[TASK INSTRUCTIONS] Below is a block of records; repeat all of them exactly.

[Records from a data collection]
§ §
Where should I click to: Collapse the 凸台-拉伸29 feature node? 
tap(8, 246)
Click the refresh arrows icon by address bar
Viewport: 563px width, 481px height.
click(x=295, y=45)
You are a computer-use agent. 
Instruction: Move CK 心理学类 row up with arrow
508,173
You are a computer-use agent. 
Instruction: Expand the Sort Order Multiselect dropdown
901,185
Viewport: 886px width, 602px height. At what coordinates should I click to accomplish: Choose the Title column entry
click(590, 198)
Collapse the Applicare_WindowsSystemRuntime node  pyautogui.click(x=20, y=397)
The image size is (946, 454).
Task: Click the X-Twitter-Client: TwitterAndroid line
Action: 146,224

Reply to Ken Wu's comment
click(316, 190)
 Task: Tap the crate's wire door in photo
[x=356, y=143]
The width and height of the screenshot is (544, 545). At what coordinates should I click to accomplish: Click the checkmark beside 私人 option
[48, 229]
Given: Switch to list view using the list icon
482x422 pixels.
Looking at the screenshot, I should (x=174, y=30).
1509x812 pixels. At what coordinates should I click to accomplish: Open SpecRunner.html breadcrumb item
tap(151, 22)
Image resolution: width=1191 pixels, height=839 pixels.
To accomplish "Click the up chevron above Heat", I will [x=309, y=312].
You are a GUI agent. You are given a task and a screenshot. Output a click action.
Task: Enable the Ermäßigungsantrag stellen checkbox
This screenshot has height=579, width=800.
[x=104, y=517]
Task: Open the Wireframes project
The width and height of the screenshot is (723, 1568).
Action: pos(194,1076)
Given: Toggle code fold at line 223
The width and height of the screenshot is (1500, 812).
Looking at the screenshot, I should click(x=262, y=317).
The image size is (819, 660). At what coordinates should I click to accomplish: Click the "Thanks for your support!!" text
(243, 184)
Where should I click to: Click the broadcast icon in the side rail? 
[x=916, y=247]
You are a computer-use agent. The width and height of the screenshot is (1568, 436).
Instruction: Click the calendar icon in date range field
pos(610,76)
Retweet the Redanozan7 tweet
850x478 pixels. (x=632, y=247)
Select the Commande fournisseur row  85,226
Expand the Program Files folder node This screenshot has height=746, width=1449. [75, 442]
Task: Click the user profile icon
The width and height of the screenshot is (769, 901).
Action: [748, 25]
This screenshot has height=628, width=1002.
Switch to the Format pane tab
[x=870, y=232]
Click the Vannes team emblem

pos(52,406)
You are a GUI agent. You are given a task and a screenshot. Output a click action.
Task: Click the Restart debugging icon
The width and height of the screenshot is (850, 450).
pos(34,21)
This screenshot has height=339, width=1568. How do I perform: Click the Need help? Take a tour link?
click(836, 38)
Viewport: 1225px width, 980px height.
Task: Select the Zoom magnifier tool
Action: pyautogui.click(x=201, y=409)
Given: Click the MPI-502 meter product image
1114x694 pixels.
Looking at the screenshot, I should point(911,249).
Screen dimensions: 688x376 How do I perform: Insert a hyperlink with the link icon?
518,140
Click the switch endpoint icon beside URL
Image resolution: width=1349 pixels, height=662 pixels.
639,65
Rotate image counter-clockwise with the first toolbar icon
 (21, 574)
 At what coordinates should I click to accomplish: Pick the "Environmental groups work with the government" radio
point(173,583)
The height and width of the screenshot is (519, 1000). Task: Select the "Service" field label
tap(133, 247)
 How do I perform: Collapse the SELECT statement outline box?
§ §
[TASK OUTPUT]
Where should I click to: Collapse the 凸台-拉伸29 feature node? 
tap(8, 246)
Click the refresh arrows icon by address bar
Viewport: 563px width, 481px height.
click(x=295, y=45)
You are a computer-use agent. 
Instruction: Move CK 心理学类 row up with arrow
508,173
You are a computer-use agent. 
Instruction: Expand the Sort Order Multiselect dropdown
901,185
Viewport: 886px width, 602px height. At what coordinates should I click to accomplish: Choose the Title column entry
click(590, 198)
Collapse the Applicare_WindowsSystemRuntime node  pyautogui.click(x=20, y=397)
The image size is (946, 454).
Task: Click the X-Twitter-Client: TwitterAndroid line
Action: 146,224

Reply to Ken Wu's comment
click(316, 190)
 Task: Tap the crate's wire door in photo
[x=356, y=143]
The width and height of the screenshot is (544, 545). At what coordinates should I click to accomplish: Click the checkmark beside 私人 option
[48, 229]
Given: Switch to list view using the list icon
482x422 pixels.
Looking at the screenshot, I should (x=174, y=30).
1509x812 pixels. At what coordinates should I click to accomplish: Open SpecRunner.html breadcrumb item
tap(151, 22)
Image resolution: width=1191 pixels, height=839 pixels.
To accomplish "Click the up chevron above Heat", I will [x=309, y=312].
You are a GUI agent. You are given a task and a screenshot. Output a click action.
Task: Enable the Ermäßigungsantrag stellen checkbox
This screenshot has height=579, width=800.
[x=104, y=517]
Task: Open the Wireframes project
The width and height of the screenshot is (723, 1568).
Action: pos(194,1076)
Given: Toggle code fold at line 223
The width and height of the screenshot is (1500, 812).
Looking at the screenshot, I should click(x=262, y=317).
The image size is (819, 660). At what coordinates should I click to accomplish: Click the "Thanks for your support!!" text
(243, 184)
Where should I click to: Click the broadcast icon in the side rail? 
[x=916, y=247]
You are a computer-use agent. The width and height of the screenshot is (1568, 436).
Instruction: Click the calendar icon in date range field
pos(610,76)
Retweet the Redanozan7 tweet
850x478 pixels. (x=632, y=247)
Select the Commande fournisseur row  85,226
Expand the Program Files folder node This screenshot has height=746, width=1449. [75, 442]
Task: Click the user profile icon
The width and height of the screenshot is (769, 901).
Action: [748, 25]
This screenshot has height=628, width=1002.
Switch to the Format pane tab
[x=870, y=232]
Click the Vannes team emblem

pos(52,406)
You are a GUI agent. You are given a task and a screenshot. Output a click action.
Task: Click the Restart debugging icon
The width and height of the screenshot is (850, 450).
pos(34,21)
This screenshot has height=339, width=1568. How do I perform: Click the Need help? Take a tour link?
click(836, 38)
Viewport: 1225px width, 980px height.
Task: Select the Zoom magnifier tool
Action: pyautogui.click(x=201, y=409)
Given: Click the MPI-502 meter product image
1114x694 pixels.
Looking at the screenshot, I should point(911,249).
Screen dimensions: 688x376 How do I perform: Insert a hyperlink with the link icon?
518,140
Click the switch endpoint icon beside URL
Image resolution: width=1349 pixels, height=662 pixels.
639,65
Rotate image counter-clockwise with the first toolbar icon
 (21, 574)
 At what coordinates should I click to accomplish: Pick the "Environmental groups work with the government" radio
point(173,583)
The height and width of the screenshot is (519, 1000). Task: Select the "Service" field label
tap(133, 247)
 How do I perform: Collapse the SELECT statement outline box?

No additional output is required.